Short problem
Transcribe the lines of the material exactly, starting with the line containing "Click the magnifier search button" and ending with the line containing "pos(452,351)", both included.

Material provided
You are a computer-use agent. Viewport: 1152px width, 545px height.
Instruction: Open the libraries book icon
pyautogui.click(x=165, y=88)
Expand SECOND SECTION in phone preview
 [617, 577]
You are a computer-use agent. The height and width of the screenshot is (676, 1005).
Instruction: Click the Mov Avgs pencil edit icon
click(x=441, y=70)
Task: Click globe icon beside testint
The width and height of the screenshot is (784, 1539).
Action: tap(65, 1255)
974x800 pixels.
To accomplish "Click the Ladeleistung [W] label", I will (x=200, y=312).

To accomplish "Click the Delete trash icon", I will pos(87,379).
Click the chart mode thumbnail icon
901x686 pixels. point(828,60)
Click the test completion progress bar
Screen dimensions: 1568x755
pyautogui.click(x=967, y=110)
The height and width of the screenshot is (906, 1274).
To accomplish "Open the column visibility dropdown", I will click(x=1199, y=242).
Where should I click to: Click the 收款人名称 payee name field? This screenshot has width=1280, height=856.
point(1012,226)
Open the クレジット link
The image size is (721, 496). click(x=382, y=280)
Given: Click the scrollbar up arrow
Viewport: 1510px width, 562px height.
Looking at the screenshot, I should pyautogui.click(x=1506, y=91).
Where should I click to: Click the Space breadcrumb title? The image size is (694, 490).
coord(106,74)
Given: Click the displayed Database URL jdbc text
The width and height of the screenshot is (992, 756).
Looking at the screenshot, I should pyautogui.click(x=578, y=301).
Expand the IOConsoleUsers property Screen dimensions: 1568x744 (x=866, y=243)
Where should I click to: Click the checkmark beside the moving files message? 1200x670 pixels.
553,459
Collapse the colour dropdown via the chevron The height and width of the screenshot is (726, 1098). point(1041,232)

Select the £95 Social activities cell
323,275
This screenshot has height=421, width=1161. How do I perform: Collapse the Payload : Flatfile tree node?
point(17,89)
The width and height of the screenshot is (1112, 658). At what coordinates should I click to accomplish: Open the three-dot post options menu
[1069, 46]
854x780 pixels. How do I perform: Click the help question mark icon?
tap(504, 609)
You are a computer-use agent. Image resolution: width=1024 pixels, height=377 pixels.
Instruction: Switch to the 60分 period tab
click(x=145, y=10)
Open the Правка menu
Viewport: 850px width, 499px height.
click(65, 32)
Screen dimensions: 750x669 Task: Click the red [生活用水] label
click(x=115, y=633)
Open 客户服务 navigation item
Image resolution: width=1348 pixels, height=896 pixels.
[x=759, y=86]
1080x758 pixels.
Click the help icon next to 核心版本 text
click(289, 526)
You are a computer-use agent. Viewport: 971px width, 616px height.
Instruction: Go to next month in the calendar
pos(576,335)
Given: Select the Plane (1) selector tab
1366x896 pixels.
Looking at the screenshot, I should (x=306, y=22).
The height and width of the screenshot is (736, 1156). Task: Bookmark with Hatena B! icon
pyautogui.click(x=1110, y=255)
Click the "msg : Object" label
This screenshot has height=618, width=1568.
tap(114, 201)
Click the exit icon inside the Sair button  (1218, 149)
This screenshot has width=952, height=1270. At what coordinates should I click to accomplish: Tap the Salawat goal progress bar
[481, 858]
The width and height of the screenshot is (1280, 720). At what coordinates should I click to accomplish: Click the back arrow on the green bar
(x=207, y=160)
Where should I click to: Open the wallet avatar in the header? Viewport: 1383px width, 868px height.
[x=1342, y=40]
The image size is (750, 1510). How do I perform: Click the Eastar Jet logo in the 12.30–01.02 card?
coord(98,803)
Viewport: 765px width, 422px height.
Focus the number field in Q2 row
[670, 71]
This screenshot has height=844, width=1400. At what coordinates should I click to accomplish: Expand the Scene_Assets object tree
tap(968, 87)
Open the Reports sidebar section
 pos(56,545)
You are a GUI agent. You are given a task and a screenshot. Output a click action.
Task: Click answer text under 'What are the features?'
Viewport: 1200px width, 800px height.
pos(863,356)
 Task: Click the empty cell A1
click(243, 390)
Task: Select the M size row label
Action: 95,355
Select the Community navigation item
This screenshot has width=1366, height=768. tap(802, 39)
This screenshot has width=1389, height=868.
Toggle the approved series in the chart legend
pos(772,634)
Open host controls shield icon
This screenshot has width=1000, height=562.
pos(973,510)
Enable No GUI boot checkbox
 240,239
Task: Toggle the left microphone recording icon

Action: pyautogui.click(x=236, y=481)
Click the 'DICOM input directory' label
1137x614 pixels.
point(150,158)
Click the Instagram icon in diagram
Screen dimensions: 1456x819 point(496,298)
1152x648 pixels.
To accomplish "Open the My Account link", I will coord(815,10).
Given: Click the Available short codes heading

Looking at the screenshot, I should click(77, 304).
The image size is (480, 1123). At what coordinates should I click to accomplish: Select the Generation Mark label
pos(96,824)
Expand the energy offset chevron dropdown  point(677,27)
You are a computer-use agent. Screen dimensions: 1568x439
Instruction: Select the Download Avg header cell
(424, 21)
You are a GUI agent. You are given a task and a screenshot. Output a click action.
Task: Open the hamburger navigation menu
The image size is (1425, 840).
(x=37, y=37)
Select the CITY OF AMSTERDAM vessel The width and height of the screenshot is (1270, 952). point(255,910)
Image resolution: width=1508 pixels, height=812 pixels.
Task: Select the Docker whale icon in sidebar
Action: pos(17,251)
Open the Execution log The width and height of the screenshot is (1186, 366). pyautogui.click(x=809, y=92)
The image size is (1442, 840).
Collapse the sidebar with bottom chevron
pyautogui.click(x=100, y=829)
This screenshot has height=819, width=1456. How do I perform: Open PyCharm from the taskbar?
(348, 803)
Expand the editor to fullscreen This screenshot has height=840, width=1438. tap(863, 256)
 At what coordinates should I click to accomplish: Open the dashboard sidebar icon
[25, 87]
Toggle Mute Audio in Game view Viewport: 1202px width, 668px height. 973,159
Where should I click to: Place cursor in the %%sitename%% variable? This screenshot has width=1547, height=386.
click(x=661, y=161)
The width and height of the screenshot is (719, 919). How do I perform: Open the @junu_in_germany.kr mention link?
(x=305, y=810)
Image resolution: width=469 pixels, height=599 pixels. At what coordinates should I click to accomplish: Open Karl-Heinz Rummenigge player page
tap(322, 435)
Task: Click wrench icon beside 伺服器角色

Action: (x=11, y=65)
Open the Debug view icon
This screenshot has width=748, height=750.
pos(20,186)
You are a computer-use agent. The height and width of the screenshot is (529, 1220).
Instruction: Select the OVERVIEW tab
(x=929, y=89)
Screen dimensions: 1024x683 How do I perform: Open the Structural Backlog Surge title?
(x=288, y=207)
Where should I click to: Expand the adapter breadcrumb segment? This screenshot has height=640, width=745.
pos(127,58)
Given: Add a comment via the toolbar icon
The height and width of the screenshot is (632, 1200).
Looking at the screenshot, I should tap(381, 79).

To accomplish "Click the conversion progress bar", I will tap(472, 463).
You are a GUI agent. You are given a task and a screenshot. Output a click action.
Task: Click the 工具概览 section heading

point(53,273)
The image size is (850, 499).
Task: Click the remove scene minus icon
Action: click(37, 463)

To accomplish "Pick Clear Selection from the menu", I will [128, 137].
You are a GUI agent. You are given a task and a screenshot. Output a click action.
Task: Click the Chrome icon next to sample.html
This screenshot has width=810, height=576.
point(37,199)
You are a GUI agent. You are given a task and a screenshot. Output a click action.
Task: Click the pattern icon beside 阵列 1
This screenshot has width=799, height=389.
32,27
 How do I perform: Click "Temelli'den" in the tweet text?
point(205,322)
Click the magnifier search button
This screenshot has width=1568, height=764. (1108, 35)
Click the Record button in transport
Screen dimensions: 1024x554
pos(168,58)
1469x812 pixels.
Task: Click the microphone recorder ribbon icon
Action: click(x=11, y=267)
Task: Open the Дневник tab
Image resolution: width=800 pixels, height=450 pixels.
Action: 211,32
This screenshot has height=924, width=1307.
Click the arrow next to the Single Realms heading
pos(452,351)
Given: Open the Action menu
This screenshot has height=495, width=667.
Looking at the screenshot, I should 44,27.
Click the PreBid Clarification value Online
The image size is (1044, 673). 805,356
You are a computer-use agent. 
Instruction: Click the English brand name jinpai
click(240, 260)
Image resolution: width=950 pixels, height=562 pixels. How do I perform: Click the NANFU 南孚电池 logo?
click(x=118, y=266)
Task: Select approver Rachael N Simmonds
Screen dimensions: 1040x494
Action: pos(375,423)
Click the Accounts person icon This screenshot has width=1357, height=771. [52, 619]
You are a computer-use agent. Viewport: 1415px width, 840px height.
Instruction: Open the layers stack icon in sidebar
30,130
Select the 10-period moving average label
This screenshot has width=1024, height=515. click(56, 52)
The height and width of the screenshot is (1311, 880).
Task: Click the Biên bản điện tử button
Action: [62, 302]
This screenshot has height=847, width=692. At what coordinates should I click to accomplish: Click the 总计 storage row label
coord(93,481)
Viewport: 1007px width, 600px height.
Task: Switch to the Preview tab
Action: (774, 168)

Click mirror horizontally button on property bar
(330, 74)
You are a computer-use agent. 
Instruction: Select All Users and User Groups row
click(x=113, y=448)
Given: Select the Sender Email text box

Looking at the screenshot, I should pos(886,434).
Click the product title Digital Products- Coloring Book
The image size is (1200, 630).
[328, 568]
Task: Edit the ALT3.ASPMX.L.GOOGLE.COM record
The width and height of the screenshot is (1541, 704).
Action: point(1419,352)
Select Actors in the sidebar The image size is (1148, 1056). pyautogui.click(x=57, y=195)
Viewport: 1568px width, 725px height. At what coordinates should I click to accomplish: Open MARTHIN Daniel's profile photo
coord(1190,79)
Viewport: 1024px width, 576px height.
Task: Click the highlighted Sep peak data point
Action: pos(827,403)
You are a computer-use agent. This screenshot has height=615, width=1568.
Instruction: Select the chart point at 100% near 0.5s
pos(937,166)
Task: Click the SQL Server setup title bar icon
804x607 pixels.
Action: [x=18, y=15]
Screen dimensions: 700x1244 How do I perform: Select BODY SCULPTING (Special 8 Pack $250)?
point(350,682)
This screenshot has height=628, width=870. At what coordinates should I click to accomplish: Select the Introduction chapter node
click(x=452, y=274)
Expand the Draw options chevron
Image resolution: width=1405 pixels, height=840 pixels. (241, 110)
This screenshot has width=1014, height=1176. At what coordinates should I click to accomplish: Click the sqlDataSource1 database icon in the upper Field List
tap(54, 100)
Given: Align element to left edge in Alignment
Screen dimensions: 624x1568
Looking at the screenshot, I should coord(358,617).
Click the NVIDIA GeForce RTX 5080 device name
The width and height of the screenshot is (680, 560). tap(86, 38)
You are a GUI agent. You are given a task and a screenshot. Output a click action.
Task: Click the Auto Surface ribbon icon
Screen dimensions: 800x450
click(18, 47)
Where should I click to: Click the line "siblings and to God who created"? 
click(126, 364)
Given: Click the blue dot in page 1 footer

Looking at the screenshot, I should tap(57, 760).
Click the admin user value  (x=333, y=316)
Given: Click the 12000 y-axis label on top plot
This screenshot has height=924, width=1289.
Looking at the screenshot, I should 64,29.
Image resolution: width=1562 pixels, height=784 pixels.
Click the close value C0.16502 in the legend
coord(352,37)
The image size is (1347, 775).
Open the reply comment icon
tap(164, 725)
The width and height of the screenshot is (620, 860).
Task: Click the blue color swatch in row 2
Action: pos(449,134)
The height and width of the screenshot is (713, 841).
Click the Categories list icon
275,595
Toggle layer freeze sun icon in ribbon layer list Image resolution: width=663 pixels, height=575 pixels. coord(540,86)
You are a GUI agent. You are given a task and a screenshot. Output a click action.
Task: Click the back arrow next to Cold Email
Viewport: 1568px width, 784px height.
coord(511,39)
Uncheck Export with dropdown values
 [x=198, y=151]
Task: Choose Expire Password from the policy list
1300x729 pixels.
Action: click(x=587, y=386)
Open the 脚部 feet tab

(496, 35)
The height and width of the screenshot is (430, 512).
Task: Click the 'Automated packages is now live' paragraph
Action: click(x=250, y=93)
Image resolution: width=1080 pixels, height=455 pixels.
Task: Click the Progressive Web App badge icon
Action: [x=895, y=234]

Exercise response
Click the magnifier search button
This screenshot has width=1568, height=764. (1108, 35)
Click the Record button in transport
Screen dimensions: 1024x554
pos(168,58)
1469x812 pixels.
Task: Click the microphone recorder ribbon icon
Action: click(x=11, y=267)
Task: Open the Дневник tab
Image resolution: width=800 pixels, height=450 pixels.
Action: 211,32
This screenshot has height=924, width=1307.
Click the arrow next to the Single Realms heading
pos(452,351)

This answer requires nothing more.